Given passage:
►
With the data cleaned, we have now a more refined and reliable version of the data. This cleaning process was essential in making sure that the dataset is suitable for further analysis, reducing the risk of skewed results due to anomalies or inaccuracies by dealing with outliers and inconsistencies.
With the data prepared, we can now move on to the Exploratory Data
Analysis (EDA) phase of the project. In this part, we focus on gaining
deeper understanding of the dataset’s structure and relationships to
uncover potential trends or patterns. Through visualizations and summary
statistics, we will explore the relationships between the key variables,
particularly the ESG scores and the target variable
total_return. This exploration helps us to spot any
interesting patterns in the data and set the foundation for the modeling
phase, where we dig deeper into how ESG scores might impact financial
performance.
total_returnTo better understand the distribution of the
total_return variable, a histogram was created with a
normal distribution curve:
ggplot(data_cleaned, aes(x = total_return)) +
geom_histogram(aes(y = ..density..), bins = 30, color = "black", fill = "lightblue") +
stat_function(fun = dnorm, args = list(mean = mean(data_cleaned$total_return),
sd = sd(data_cleaned$total_return)),
color = "red", size = 1) +
labs(title = "Histogram of Total Return with Normal Curve",
x = "Total Return", y = "Density")
Interpretation
The histogram reveals that the
distribution of total_return is somewhat right-skewed, with
most values clustered around 20 to 40. This skewness indicates that
while the majority of companies have low or negative returns, there are
some companies which exhibit positive returns.
By overlaying a
normal curve (red line), we can compare the actual distribution of the
total_return to a normal distribution. The normal curve in
red does not perfectly align with the histogram, indicating that the
data does not follow a normal distribution. However, the curve shows
that many of the observations are concentrated near the mean value of
the distribution. This highlights that the data may require some
transformation for modeling purposes later on, as many statistical
models assume normality.
◄
Entries provided:
►
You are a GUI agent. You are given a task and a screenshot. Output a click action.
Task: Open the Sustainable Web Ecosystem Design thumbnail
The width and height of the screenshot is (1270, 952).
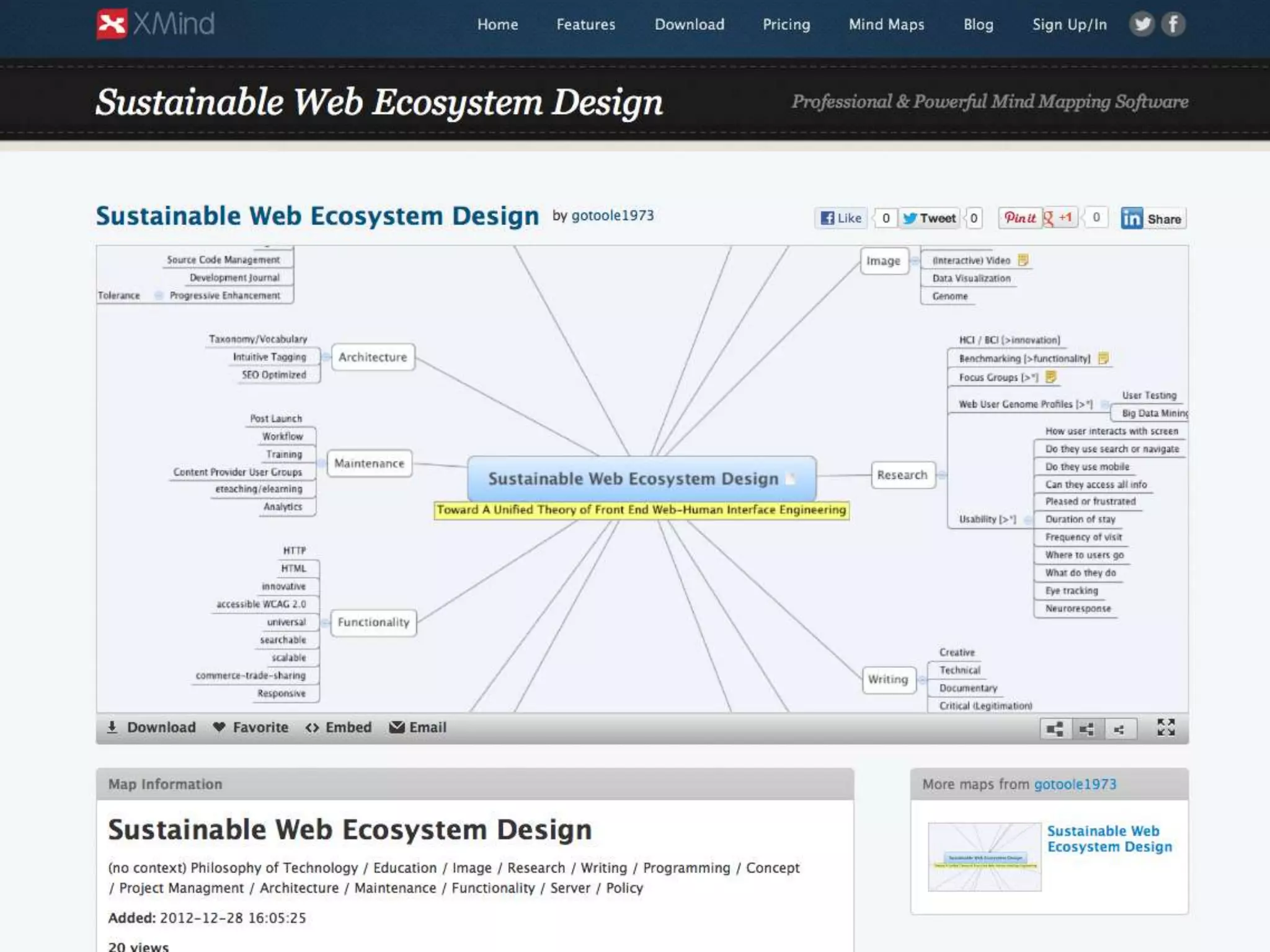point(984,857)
◄
►
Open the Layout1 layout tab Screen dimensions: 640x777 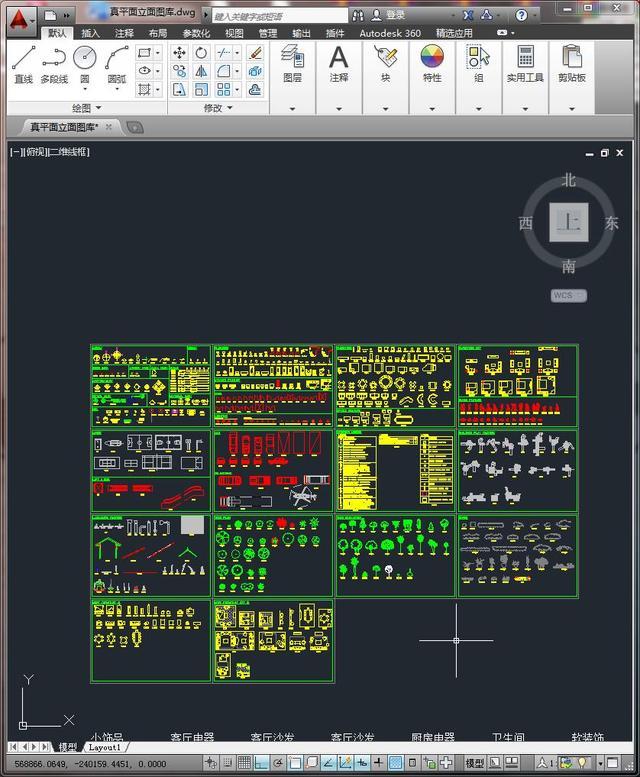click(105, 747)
◄
►
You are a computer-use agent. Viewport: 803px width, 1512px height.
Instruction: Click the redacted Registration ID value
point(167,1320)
◄
Stated problem 1: Rewrite the total return analysis between "Interpretation" and "exhibit positive returns.", inclusive, with "companies" replaced by "firms".
Stated problem 2: Carry on the total return analysis from its last sentence.
The records have no connection to the total return analysis.

Exercise response 1:
Interpretation
The histogram reveals that the
distribution of total_return is somewhat right-skewed, with
most values clustered around 20 to 40. This skewness indicates that
while the majority of firms have low or negative returns, there are
some firms which exhibit positive returns.

Exercise response 2:
marketCap variableTo better understand the distribution of the marketCap
variable, a histogram was created with a normal distribution curve:
ggplot(data_cleaned, aes(x = marketCap)) +
geom_histogram(aes(y = ..density..), bins = 30, color = "black", fill = "lightblue") +
stat_function(fun = dnorm, args = list(mean = mean(data_cleaned$marketCap),
sd = sd(data_cleaned$marketCap)),
color = "red", size = 1) +
labs(title = "Histogram of Market Capitalization",
x = "Market Capitalization", y = "Density")
Now that we have covered the target variable, we shift our focus to
the ESG variables: environmentScore,
socialScore, governanceScore. These components
of the analysis are important for the analysis, as they represent a
company’s commitment to sustainable practices across different
areas.
To begin with, we will look at the individual distributions of each ESG component. This helps us to understand the range of scores across companies and whether any component has more variation than the others.
esg_plot_1 <- ggplot(data_cleaned, aes(x = environmentScore)) +
geom_histogram(binwidth = 1, fill = "#021E36", color = "white") +
labs(title = "Distribution of Environment Score", x = "Environment Score", y = "Count") +
theme_minimal(base_family = "Josefin Sans")
esg_plot_2 <- ggplot(data_cleaned, aes(x = socialScore)) +
geom_histogram(binwidth = 1, fill = "#021E36", color = "white") +
labs(title = "Distribution of Social Score", x = "Social Score", y = "Count") +
theme_minimal(base_family = "Josefin Sans")
esg_plot_3 <- ggplot(data_cleaned, aes(x = governanceScore)) +
geom_histogram(binwidth = 1, fill = "#021E36", color = "white") +
labs(title = "Distribution of Governance Score", x = "Governance Score", y = "Count") +
theme_minimal(base_family = "Josefin Sans")
gridExtra::grid.arrange(esg_plot_1, esg_plot_2, esg_plot_3, nrow = 1)
Interpretation: - Environmental Score: Skewed to the
right, with most companies scoring low, suggesting that high
environmental performance is less common. - Social Score: More evenly
distributed, resembling a normal distribution, indicating consistent
performance across companies in social responsibility. - Governance
Score: Also right-skewed, with most companies scoring in the mid-range,
showing some variation but fewer companies with extremely high
governance practices.
After seeing the distribution of different ESG variables, we move on
to see how the ESG scores differ across GICS sectors. The
GICS.Sector variable in the dataset categorizes companies
based on their industry sectors, providing valuable context for
understanding how ESG scores might vary across different types of
businesses. Different sectors may prioritize environmental, social, or
governance factors differently depending on the nature of their
operations. For example, companies in sectors like Energy or Utilities
may face greater environmental scrutiny, while sectors such as
Financials might place more emphasis on governance practices.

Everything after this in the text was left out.